Gökçe Bilgin, 05.45 İstanbul adlı romanında bir seri katil hikâyesi anlatıyor. İkinci romanında şaşırtıcı bir farkındalıkla okuruna sürpriz yapan Gökçe Bilgin ile ‘05.45 İstanbul’u konuştuk. “05.45 İstanbul’un devamı iki roman daha yazacağım, şimdi onlar için çalışıyorum” diyen Yazar Gökçe, “Bu kitap 25 yıl önce İstanbul’a okumak için gelen lise öğrencisi bir kızın arzusunu yerine getirmek için yazıldı. O kızın hayallerine yetişmeye çalışıyorum.” dedi.
• “Porselen Bir Mevzu” ile Vedat Türkali İlk Roman Ödülü’nü kazandınız. Şimdi de yeni kitabınız “05.45 İstanbul” ile yeniden okurlarının karşısına çıktınız. Sizi tanıyabilir miyiz?
1984 yılında doğdum. Bu doğum yılını belirtmeyi seviyorum. Çünkü bu George Orwell’in 1984 isimli eserini hatırlatıyor. İstanbul’da yaşıyorum. İstanbul’un gürültüsü, kalabalığı ve hoyratlığı ile tamamlanmış her günün sonunda düşünecek çok şey bulurum. Sanki başka bir yerde yaşasam ne düşünebilir ne de yazabilirmişim gibi hissediyorum.
• Kitaplar hayatınıza nasıl girdi, “okur” olmaktan “yazar” olmaya giden yol nasıl başladı ve ilerledi?
Kitaplarla okulda tanıştım. İlk okuduğum kitaplar köylülerin yaşadığı sıkıntıları, sevinçleri hikayeleştiren yazarların eserleriydi. Yaşadığım yerdeki hayatlara benzer hayatlardı bunlar. Bugün bile o klasik eserler kitaplığımda birer akraba gibi dururlar. Onlara hürmetim hiç geçmedi. Buna rağmen kitaplarla kurduğum ilişkinin sakin bir arkadaşlık olduğu söylenemez. Onları çok sevdiğim için onlardan her şeyi isteyebilirmişim gibi hissediyorum. Öfkenin de dahil olduğu bu samimi arkadaşlığın bir sonraki adımı yazmaktı. Yeterince birbirine yaklaşan insanlar gibi ben de kitaplara yaklaştıkça onlara benzemeye başladım, diyebilirim.
____________________
* **Görev Yönergeleri**:
a: Gökçe Bilgin söyleşisine göre aşağıdaki soruları yanıtlayın:
(i) Gökçe Bilgin, Vedat Türkali İlk Roman Ödülü'nü hangi kitabıyla kazandı?
(ii) Yazar hangi yılda doğdu?
(iii) Yazar kitaplarla nerede tanıştı?
b: Gökçe Bilgin söyleşisini kaldığı yerden sürdürün.

* **Verilen Bilgiler**:
____________________
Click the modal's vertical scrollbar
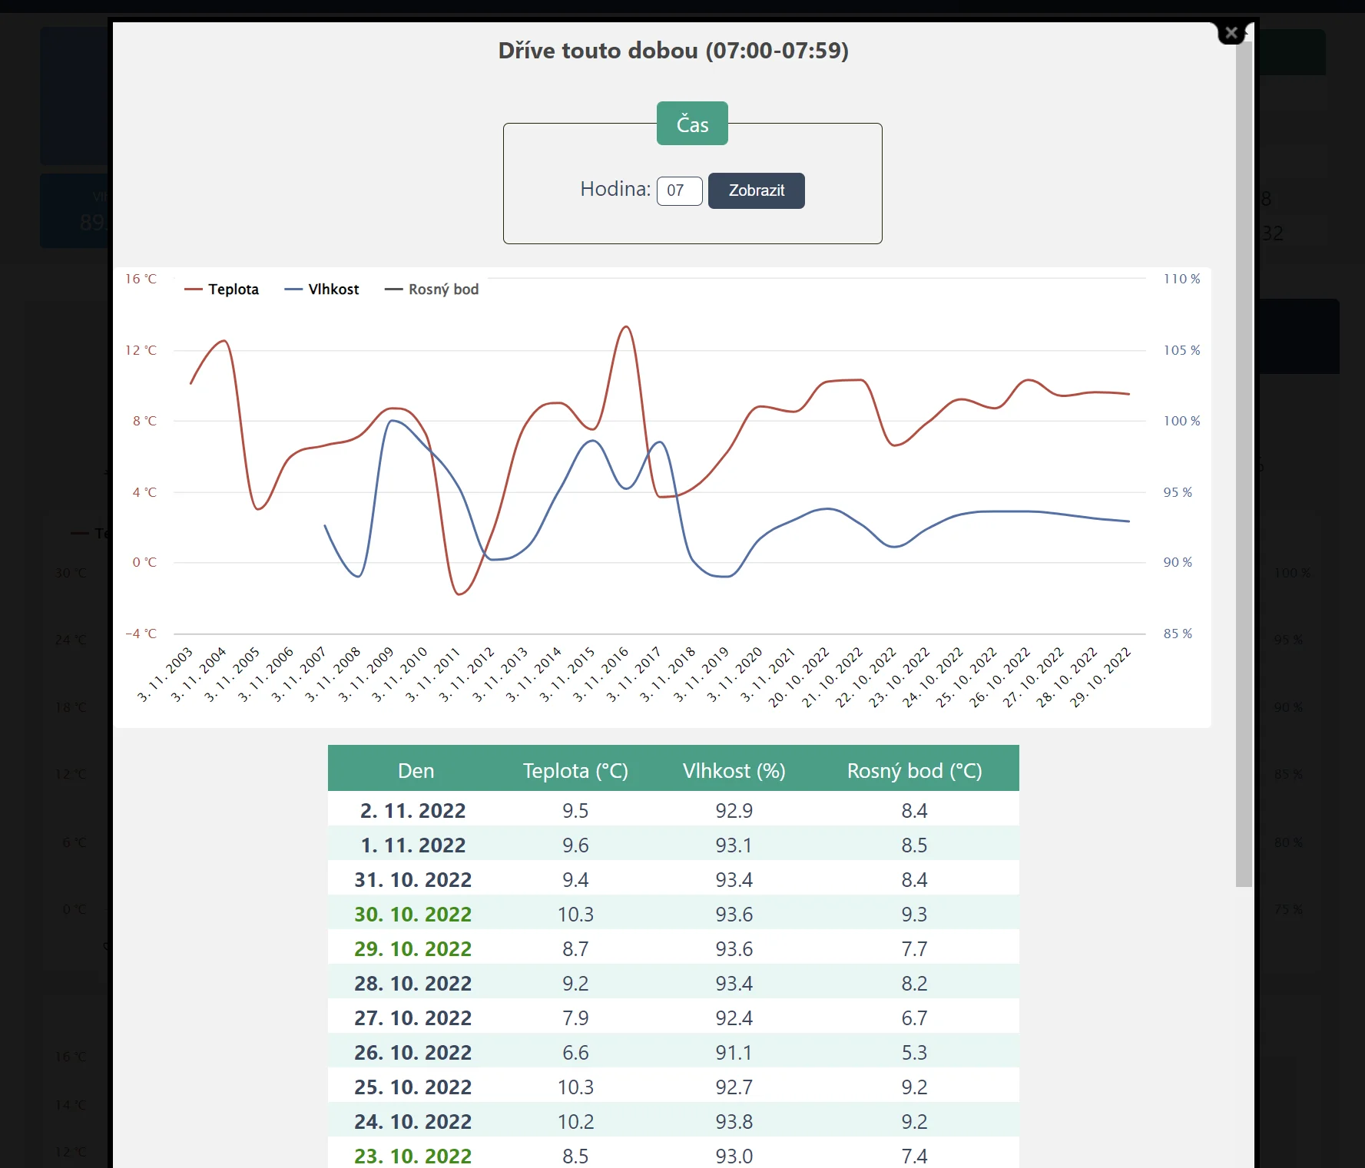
____________________
* **Görevlere Göre Yanıtlar**:
a:
(i) "Porselen Bir Mevzu"
(ii) 1984
(iii) Okulda

b:
“HEP BAŞKA BİR DÜNYA ARZUSU İÇİNDEYİM”
• 05.45 İstanbul kitabınızdan bahsedebilir misiniz? Kitabınızın ortaya çıkış öyküsünü anlatabilir misiniz? Nasıl olgunlaştı bu hikâye kafanızda?
Bu kitap 25 yıl önce İstanbul’a okumak için gelen lise öğrencisi bir kızın arzusunu yerine getirmek için yazıldı. O kızın hayallerine yetişmeye çalışıyorum. O hayaller zamanla epeyce değişmiş olabilir. Zaten yerinde sayan fikirlere tahammülüm kalmadığı için hep başka bir dünya arzusu içindeyim. Gece gündüz yer değiştirsin, ağaçlar konuşmaya başlasın, eşyalar insanlardan hesap sorsun gibi.
• Fikir nasıl doğdu, kitabın ismine nasıl karar verdiniz, yazma süreci nasıl gelişti, yazarken uyguladığınız belli rutinler veya ritüeller var mı?
Kitabın tamamı 05.45’te uyanan bir yazar tarafından yazıldığı için adı, 05.45 İstanbul. En önemli rutinim gün aydınlanmadan önce uyanıp yazmaktır. Bir diğer rutinim de aynı bardakla kahve içmektir. Yazı masamın üstünde sarı renkli bardağın olmadığı günler kötü yazdığımı düşünürüm.
• Kitaplarınızdan ve almış olduğunuz ödüllerden bahseder misiniz?
İki romanım var. Porselen Bir Mevzu’da ilk romanını yazan yazarın karakter yaratma telaşını ele aldım. Romanım Vedat Türkali İlk Roman Ödülüne layık görüldü. Bu beni çok mutlu etti. 05.45 İstanbul 2024 Ağustos ayında yayımlandı.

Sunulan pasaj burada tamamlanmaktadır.